◆ **Requirement**: Locate "How do I perform: Open" in the listing. Transcribe the line that contains it and every line that follows, through the last, omitting all pictures.

◆ **Source material**:

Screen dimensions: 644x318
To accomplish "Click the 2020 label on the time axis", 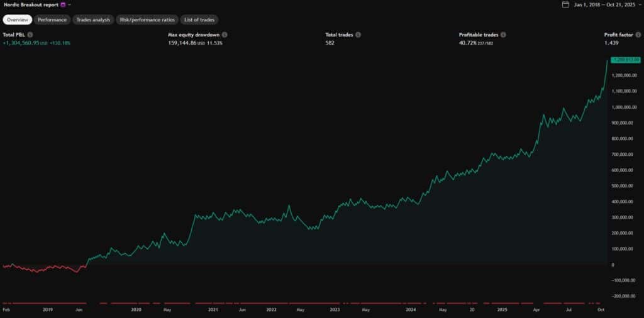I will pyautogui.click(x=136, y=310).
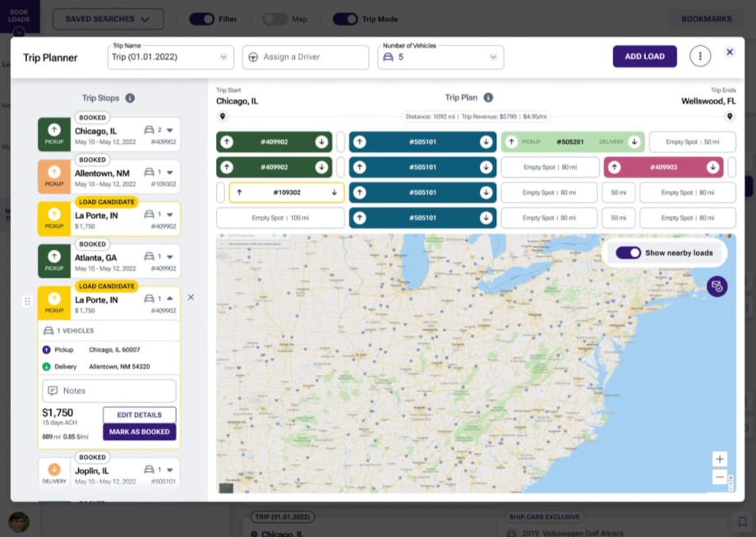The width and height of the screenshot is (756, 537).
Task: Click the ADD LOAD button
Action: click(645, 55)
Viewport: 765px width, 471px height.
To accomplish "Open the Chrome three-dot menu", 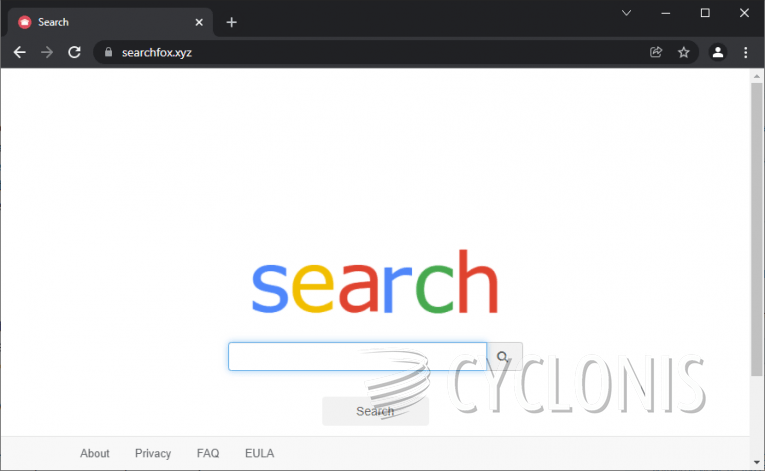I will pos(745,52).
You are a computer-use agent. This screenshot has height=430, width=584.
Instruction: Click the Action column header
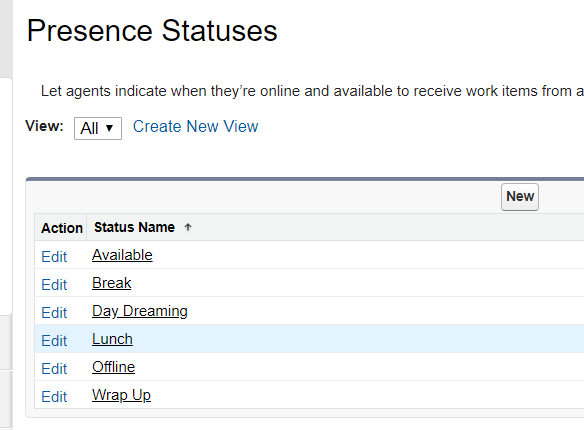(62, 228)
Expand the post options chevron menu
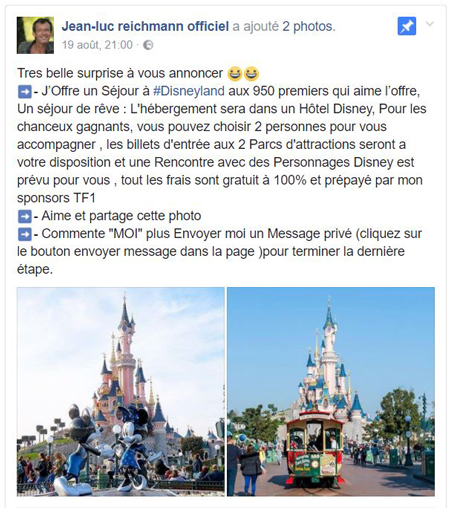This screenshot has width=450, height=508. click(430, 24)
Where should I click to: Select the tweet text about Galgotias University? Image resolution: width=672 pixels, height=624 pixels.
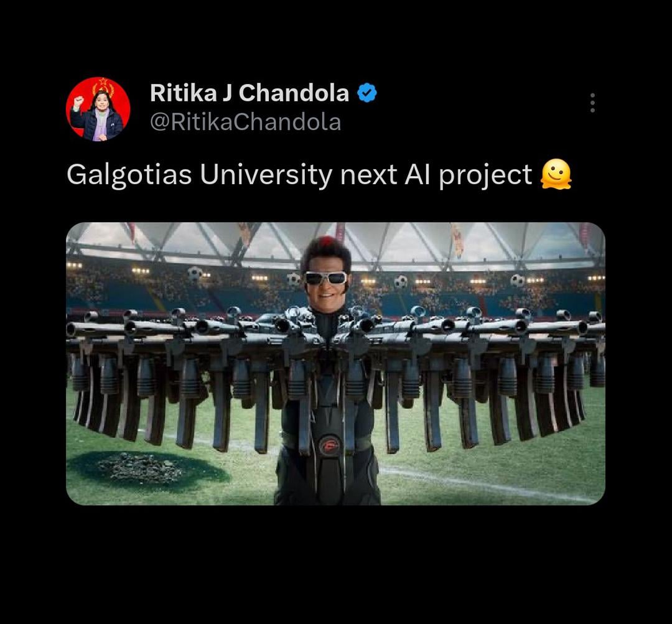(319, 175)
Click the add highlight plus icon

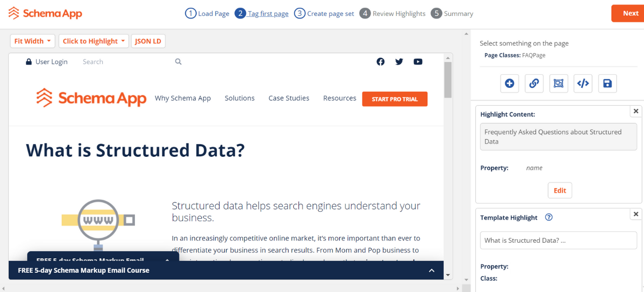click(509, 83)
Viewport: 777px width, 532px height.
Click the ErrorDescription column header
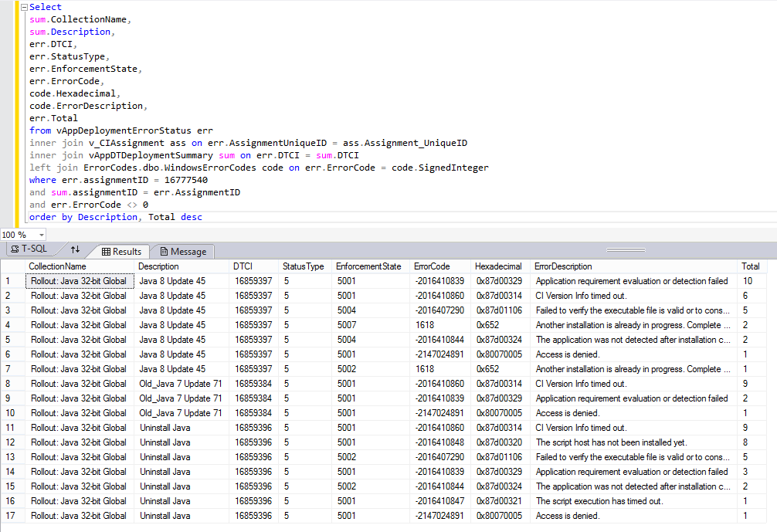pyautogui.click(x=563, y=266)
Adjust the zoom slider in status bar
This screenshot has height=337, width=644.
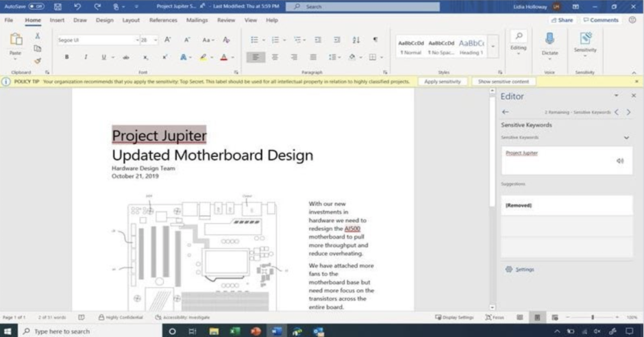[x=593, y=317]
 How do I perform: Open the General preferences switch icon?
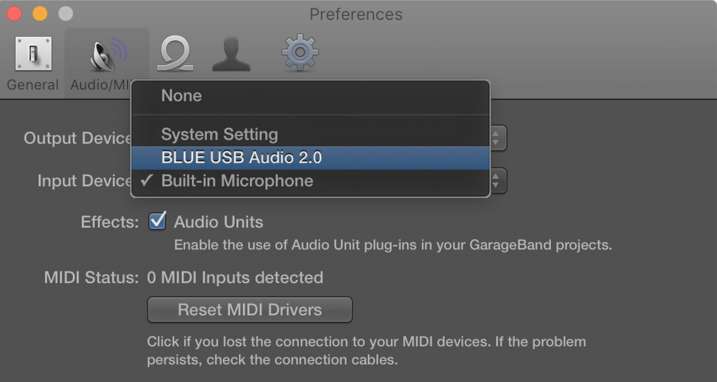tap(33, 54)
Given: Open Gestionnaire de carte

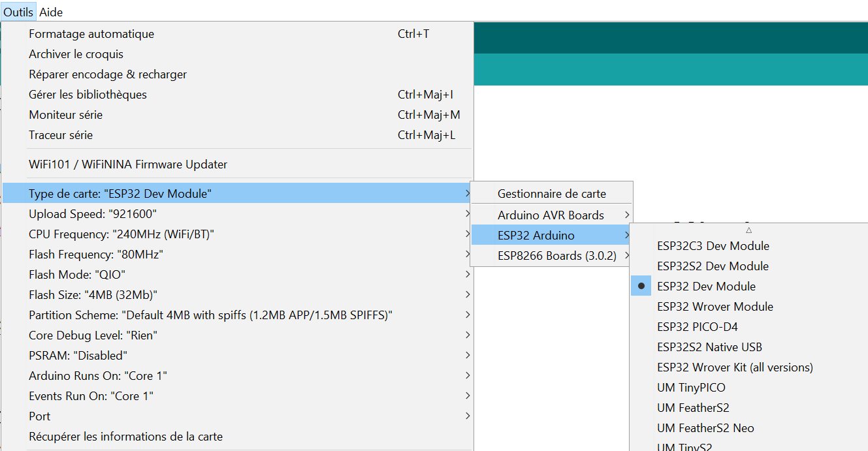Looking at the screenshot, I should pos(551,194).
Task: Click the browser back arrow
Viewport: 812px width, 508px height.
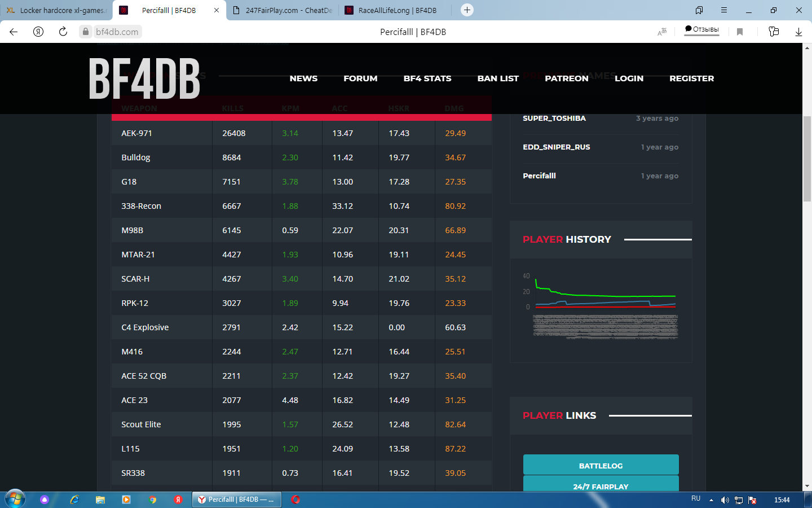Action: pos(14,32)
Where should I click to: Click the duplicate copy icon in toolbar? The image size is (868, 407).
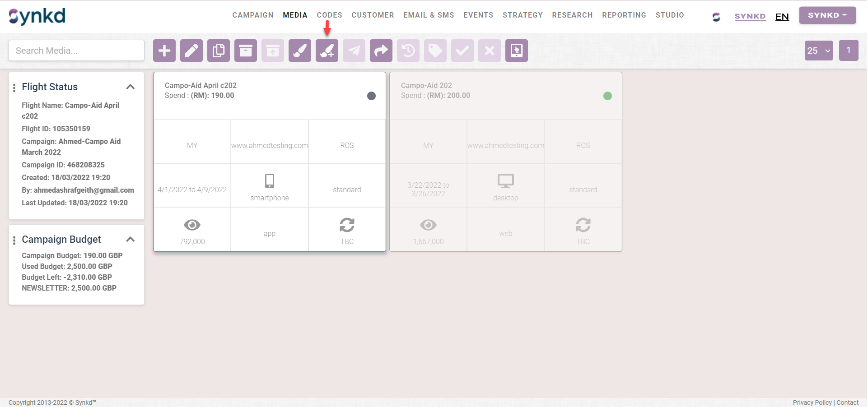[219, 51]
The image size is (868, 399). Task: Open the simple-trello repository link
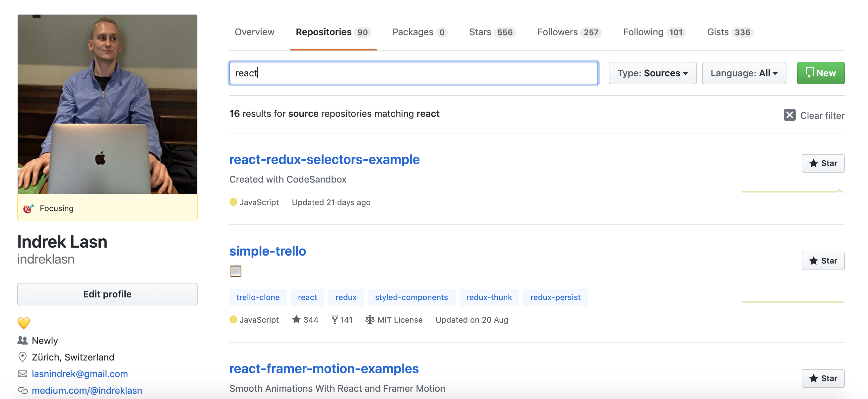coord(268,251)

◆ **Solved problem**:
 How do I perform: Open the General preferences switch icon?
tap(33, 54)
Given: Open Gestionnaire de carte

Looking at the screenshot, I should pos(551,194).
Task: Click the browser back arrow
Viewport: 812px width, 508px height.
Action: pos(14,32)
Where should I click to: Click the duplicate copy icon in toolbar? The image size is (868, 407).
[219, 51]
The image size is (868, 399). Task: Open the simple-trello repository link
coord(268,251)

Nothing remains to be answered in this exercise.